▶
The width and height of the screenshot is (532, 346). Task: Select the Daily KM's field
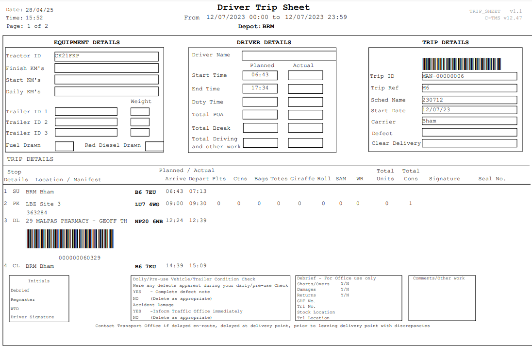coord(106,91)
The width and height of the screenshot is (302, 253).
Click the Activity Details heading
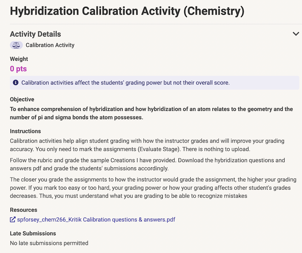pyautogui.click(x=35, y=34)
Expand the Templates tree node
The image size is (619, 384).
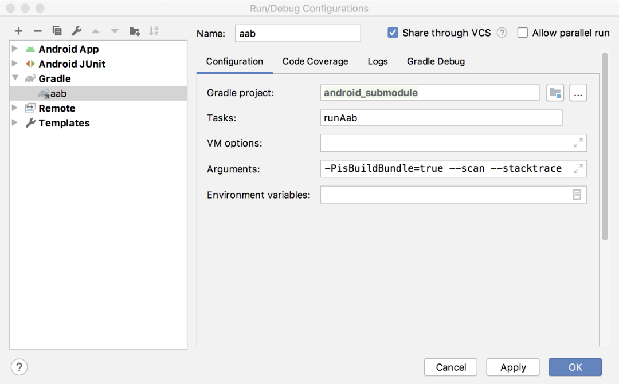(x=15, y=123)
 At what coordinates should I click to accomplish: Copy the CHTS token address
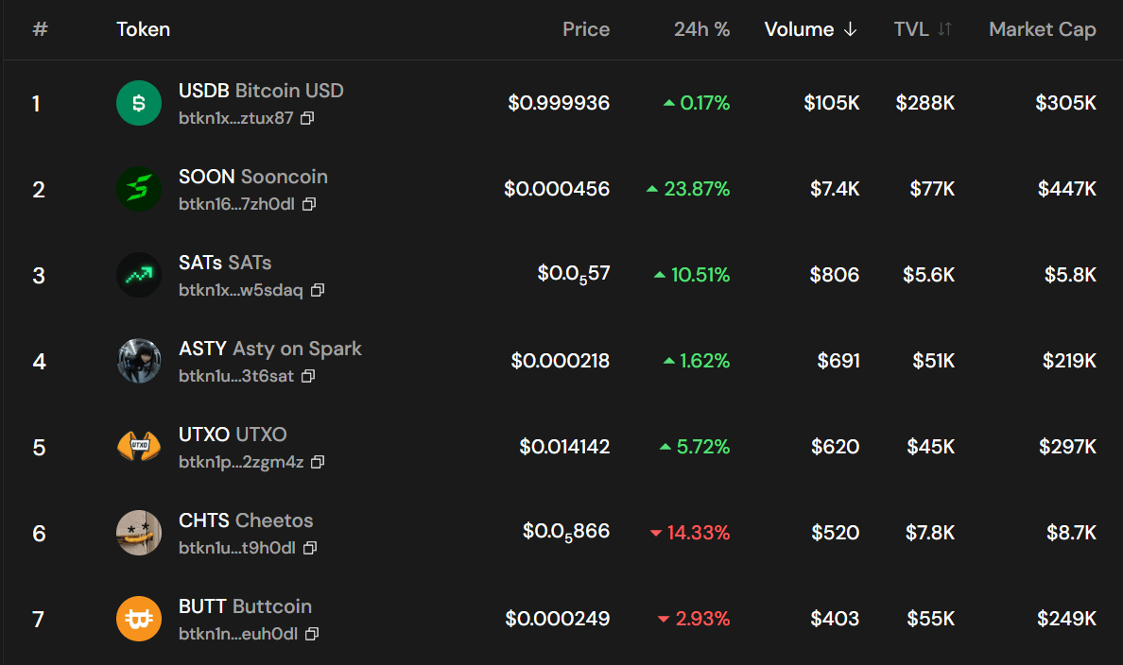[309, 548]
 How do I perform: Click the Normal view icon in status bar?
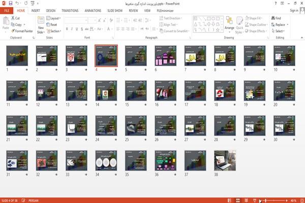click(x=229, y=200)
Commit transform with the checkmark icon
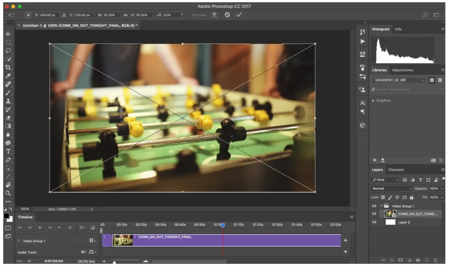Viewport: 449px width, 267px height. (x=239, y=15)
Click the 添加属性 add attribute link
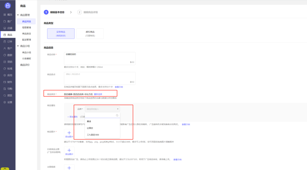307x170 pixels. point(73,117)
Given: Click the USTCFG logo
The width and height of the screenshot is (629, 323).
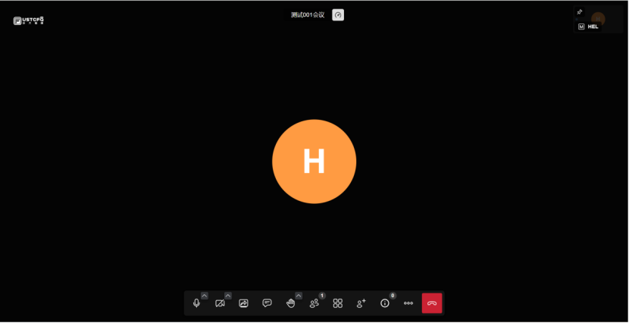Looking at the screenshot, I should 29,20.
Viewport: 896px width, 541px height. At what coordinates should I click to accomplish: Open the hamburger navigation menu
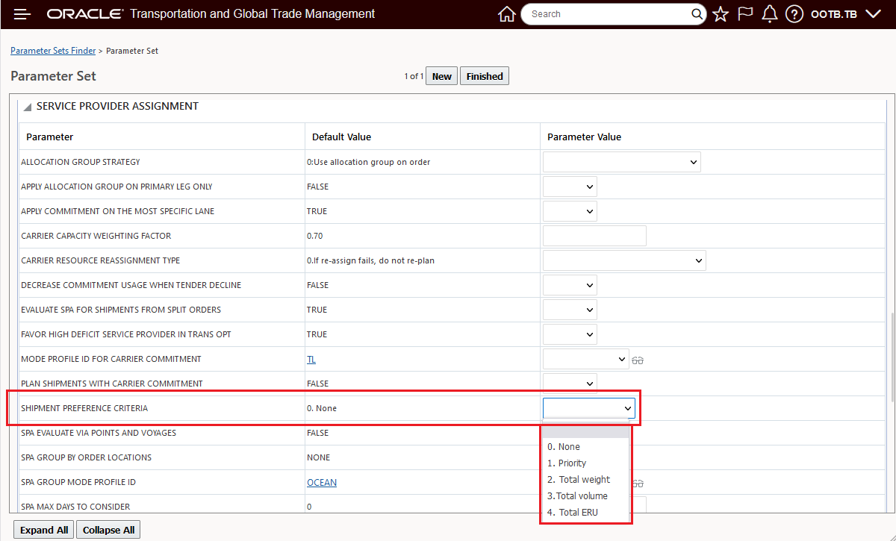pos(22,14)
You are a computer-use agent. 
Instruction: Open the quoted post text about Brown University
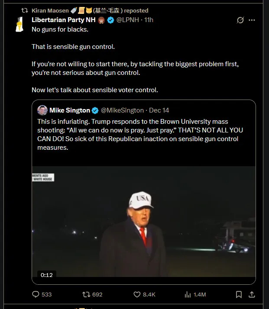click(143, 135)
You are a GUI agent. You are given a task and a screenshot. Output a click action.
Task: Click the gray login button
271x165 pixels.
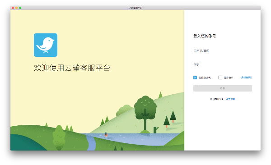[x=222, y=88]
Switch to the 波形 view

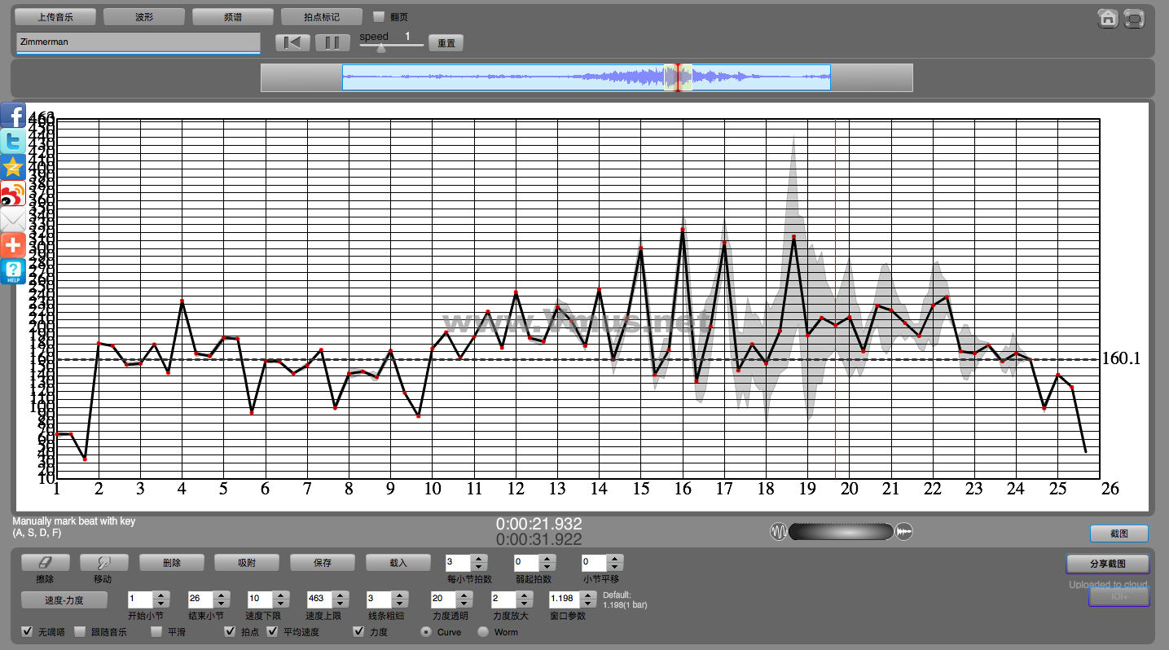pos(144,16)
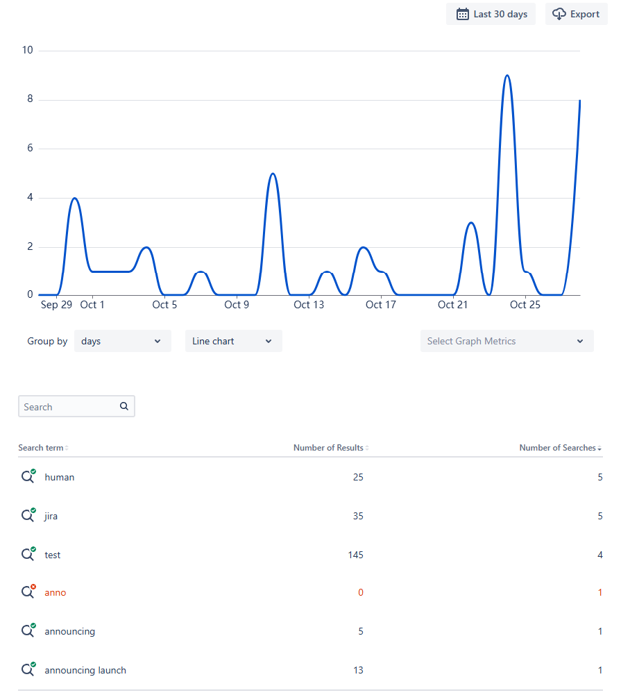Sort by Number of Searches column

(559, 448)
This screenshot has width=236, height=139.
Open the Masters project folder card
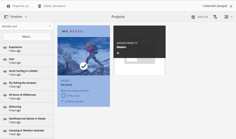[x=139, y=50]
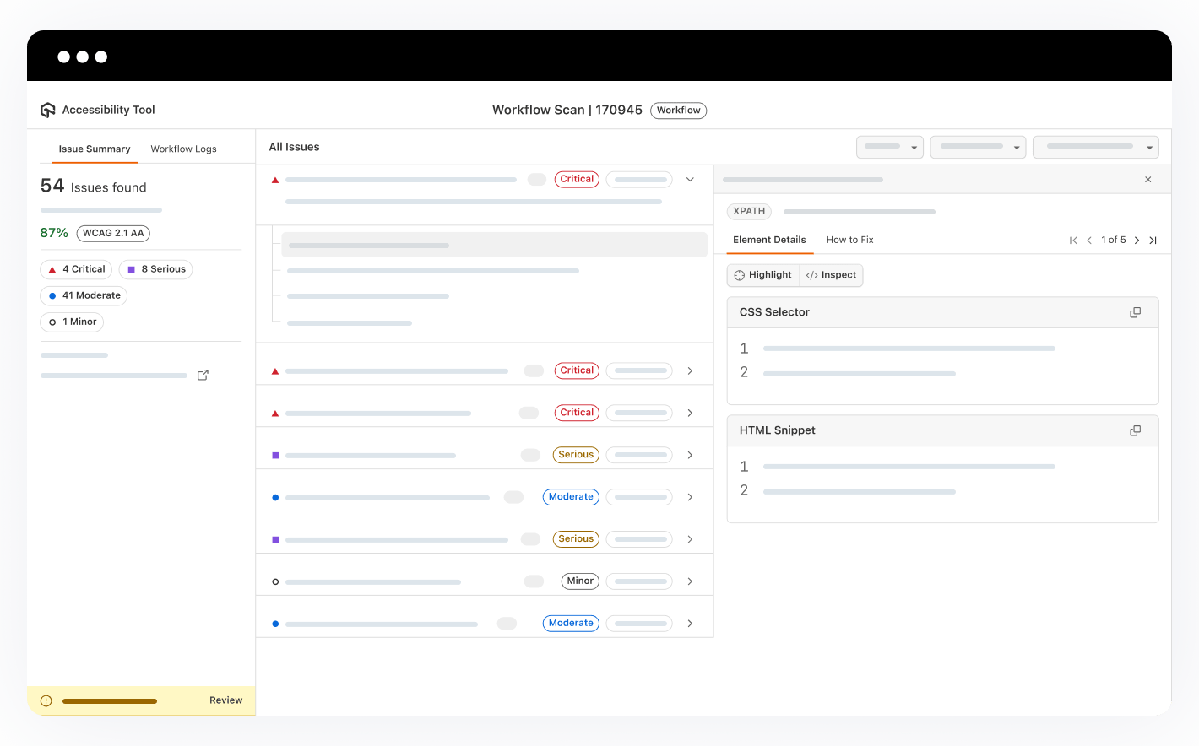
Task: Collapse the expanded Critical issue row
Action: pos(690,179)
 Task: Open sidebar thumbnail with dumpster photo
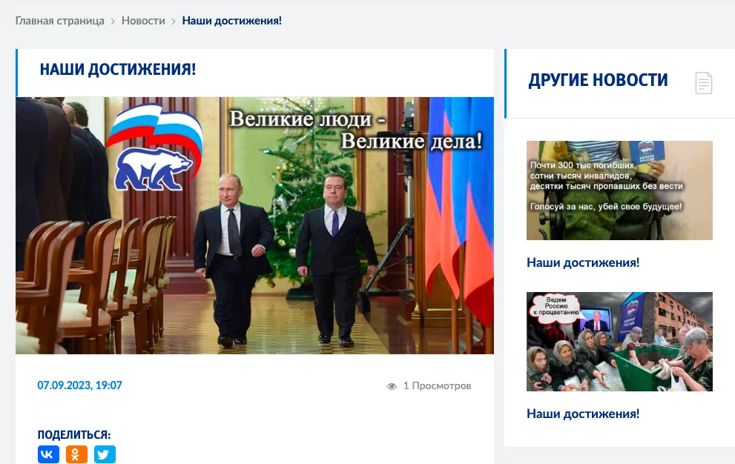pos(619,342)
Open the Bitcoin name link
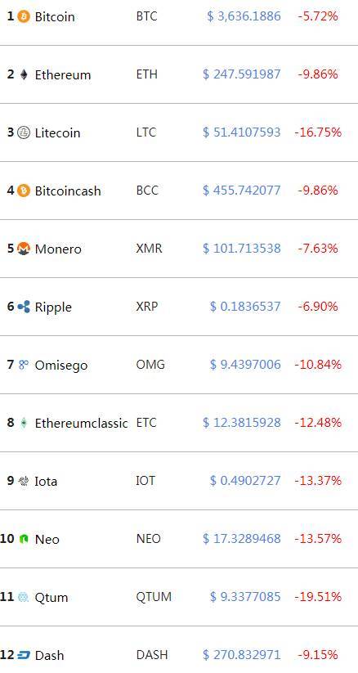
◀
WHAT IS EXPECTED: Reproduce each line above exactly, but not a single picture.

ANSWER SPACE:
The width and height of the screenshot is (532, 346). Task: Select the Daily KM's field
coord(106,91)
The width and height of the screenshot is (302, 253).
Click the Activity Details heading
pyautogui.click(x=35, y=34)
Expand the Templates tree node
The image size is (619, 384).
(x=15, y=123)
 At what coordinates should I click to accomplish: Copy the CHTS token address
[309, 548]
 How do I perform: Click the Normal view icon in status bar?
click(x=229, y=200)
Commit transform with the checkmark icon
Viewport: 449px width, 267px height. (x=239, y=15)
Click the 添加属性 add attribute link
307x170 pixels. point(73,117)
Given: Click the USTCFG logo
The width and height of the screenshot is (629, 323).
Looking at the screenshot, I should 29,20.
Viewport: 896px width, 541px height. At what coordinates should I click to accomplish: Open the hamburger navigation menu
pos(22,14)
You are a computer-use agent. 
Instruction: Open the quoted post text about Brown University
click(143, 135)
You are a GUI agent. You are given a task and a screenshot. Output a click action.
Task: Click the gray login button
271x165 pixels.
[x=222, y=88]
Switch to the 波形 view

pos(144,16)
Sort by Number of Searches column

(559, 448)
This screenshot has width=236, height=139.
Open the Masters project folder card
[x=139, y=50]
Task: Collapse the expanded Critical issue row
Action: pos(690,179)
 Task: Open sidebar thumbnail with dumpster photo
pos(619,342)
Open the Bitcoin name link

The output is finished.